#### AIM OF THE EXERCISE:
The full set of lines below has to be duplicated exactly, with no picture kept.

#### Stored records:

--*--

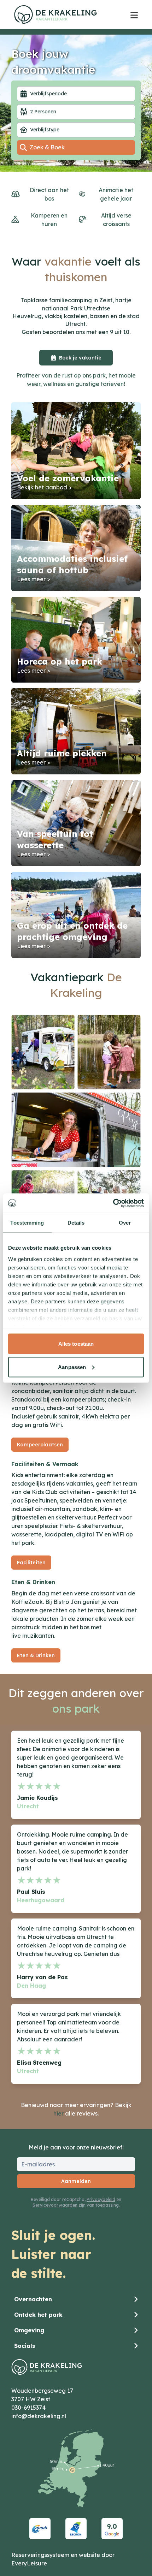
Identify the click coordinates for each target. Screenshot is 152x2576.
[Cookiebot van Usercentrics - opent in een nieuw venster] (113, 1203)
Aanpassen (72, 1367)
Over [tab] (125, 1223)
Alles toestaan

--*--

#### COMPLETED TASK:
Identify the click coordinates for each target. Screenshot is 152x2576.
[Cookiebot van Usercentrics - opent in een nieuw venster] (113, 1203)
Aanpassen (72, 1367)
Over [tab] (125, 1223)
Alles toestaan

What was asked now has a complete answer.